The normalization of violence in a show like Hannibal -- normalized?  Hell, it glamorizes violence.  That sort of thing seems highly irresponsible.  But it's made onto network TV -- where fortunately most have avoided it -- and been treated as the norm.

This has taken place, please remember, in the same season, please remember, that a network took the axe to a sitcom because it felt the sitcom was promoting marriage equality.  We're not calling for the cancellation of Hannibal -- the lack of viewers should take care of that all by itself.  We're not calling for censorship.  We are, however, pointing out that a popular political position (marriage equality) freaks a network out this season and leads to an immediate cancellation.  CBS is so offended, it refuses to air the show the following Monday.  The network is so offended, it pulls the videos of the series from its website.  But you can do the most disgusting and graphic violence on the human body in a TV show that embraces a killer and that's okay?

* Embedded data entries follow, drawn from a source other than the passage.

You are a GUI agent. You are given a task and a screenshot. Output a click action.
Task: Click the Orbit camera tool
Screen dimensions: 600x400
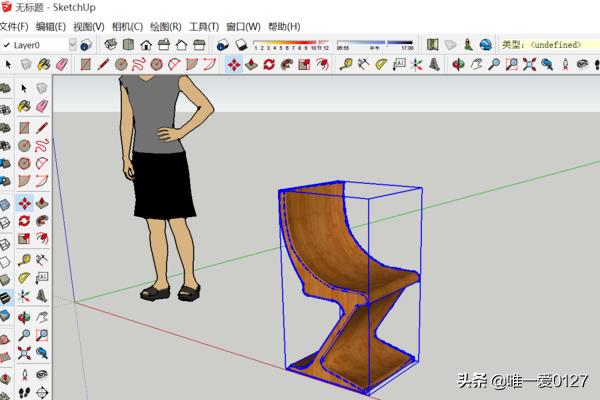pyautogui.click(x=458, y=64)
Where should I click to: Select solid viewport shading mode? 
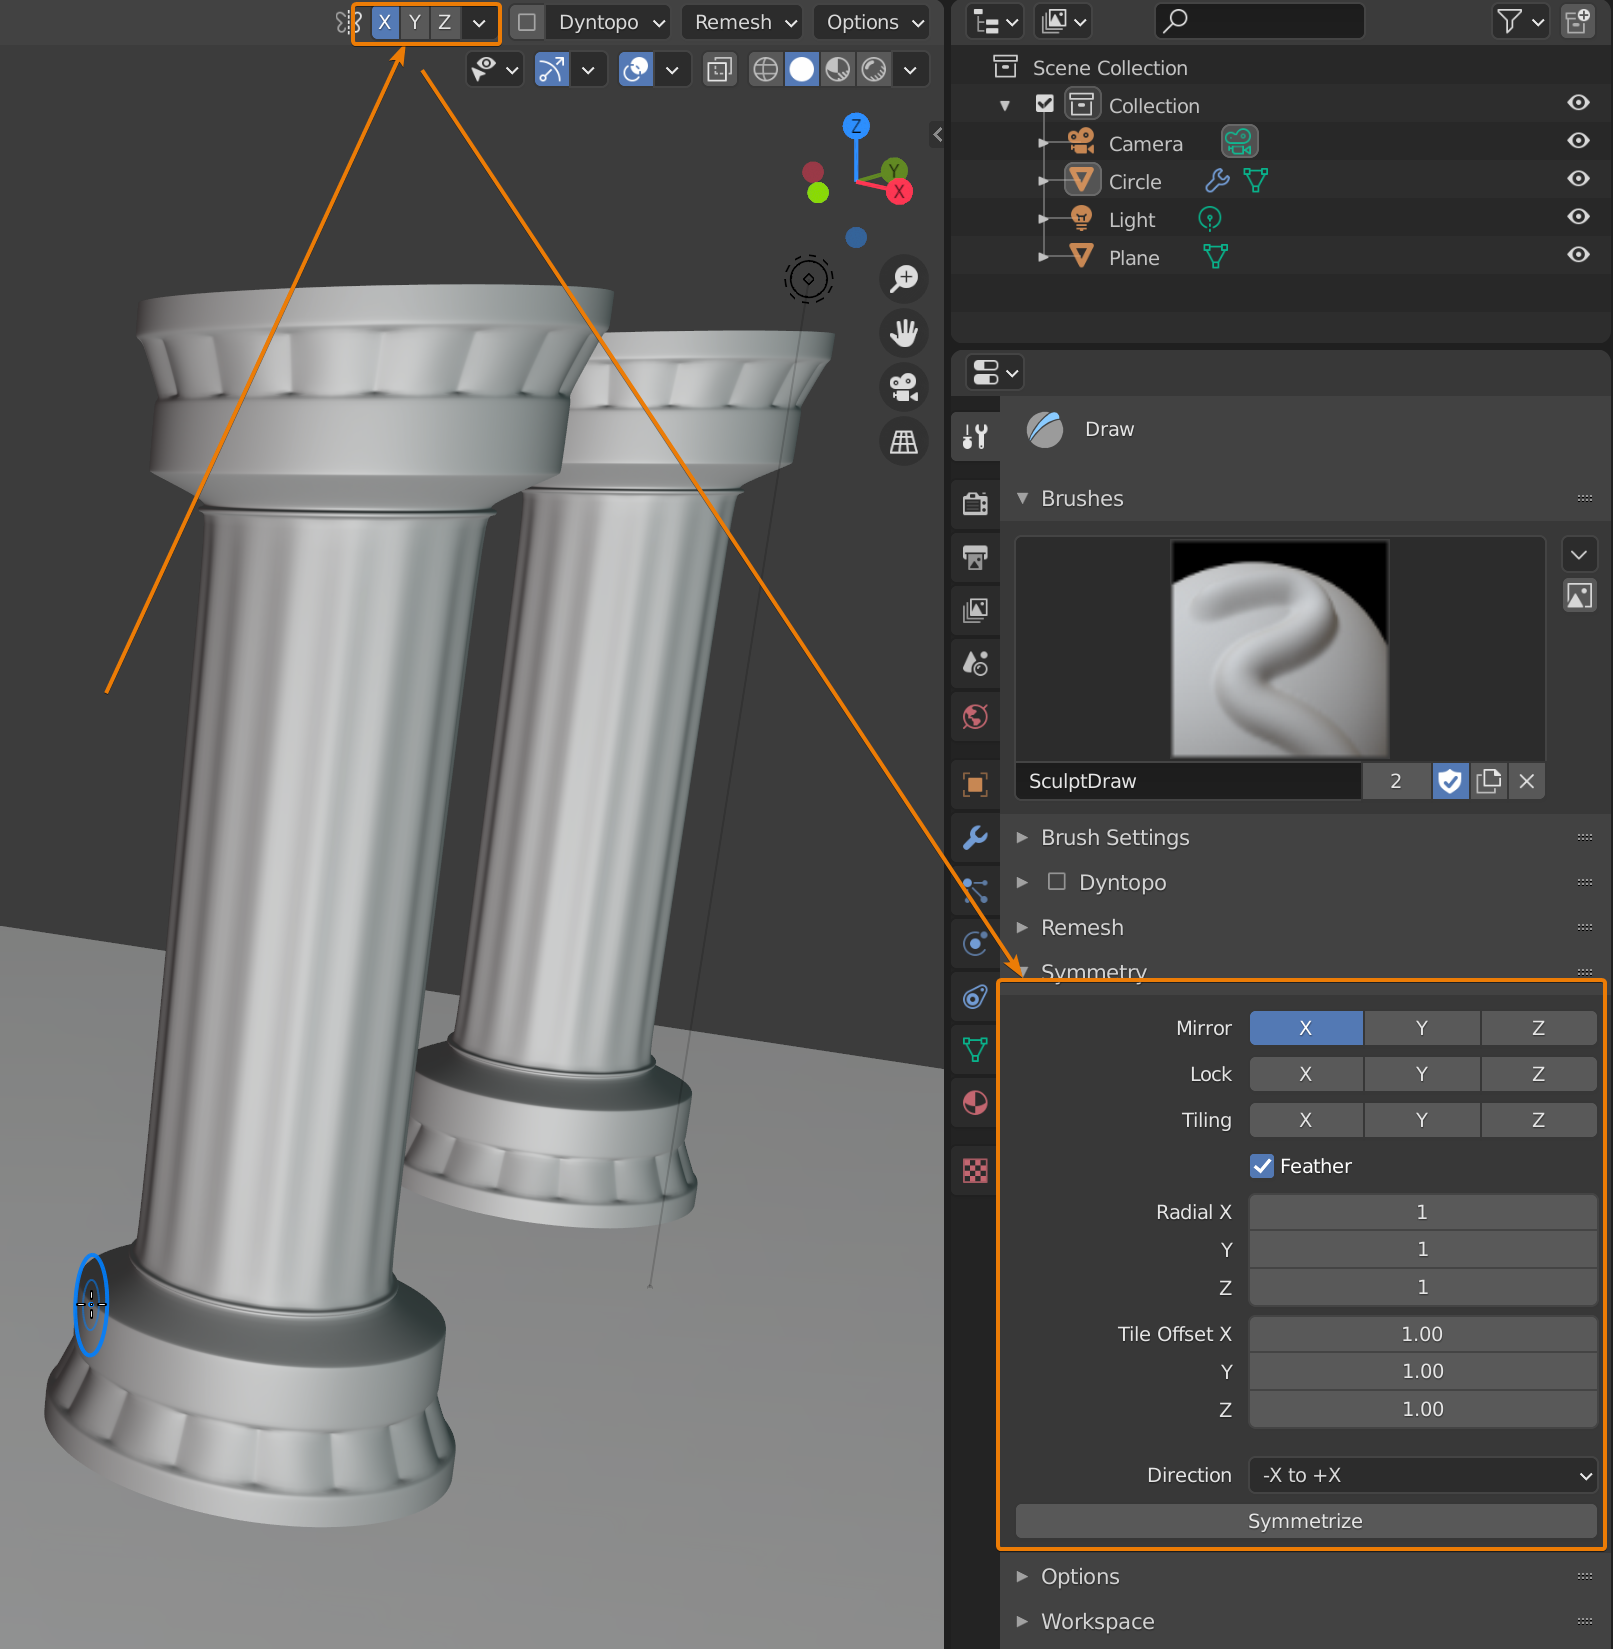(802, 70)
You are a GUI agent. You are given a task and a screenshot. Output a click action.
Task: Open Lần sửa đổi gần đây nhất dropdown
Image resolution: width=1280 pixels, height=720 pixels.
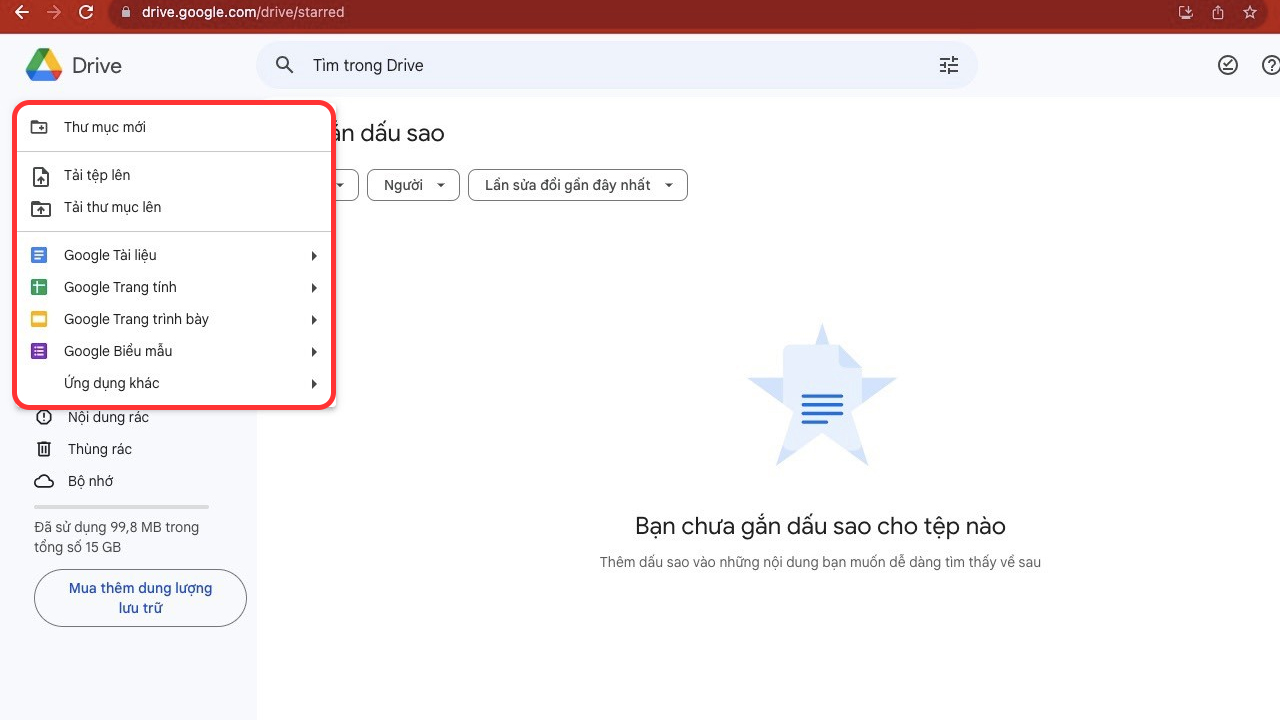tap(577, 185)
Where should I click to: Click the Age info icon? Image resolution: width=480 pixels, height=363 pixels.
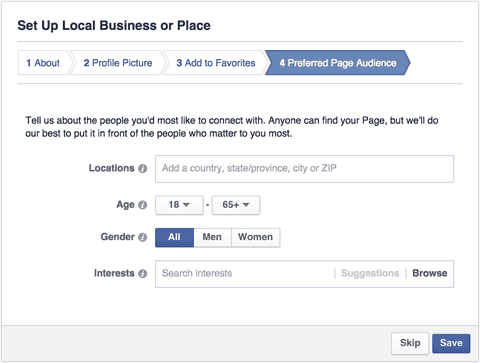point(143,205)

If you're looking for reasons behind Newtown and other violence look no further than a society that treats as normal Partners being pulled for 'sexual content' and Hannibal being aired despite violent content.  And please grasp, we're not talking about the creators.  We defend art, even bad art.  We're talking about the reception to it.  And you can make a strong argument that Hannibal even getting on the air says tons about where we are as a society.  After over a decade of non-stop wars and two corrupt administrations (Bully Boy Bush and Barack), society needs to take good hard look at itself and what it's chosen to embrace -- even when embraced with silence and/or ignorance.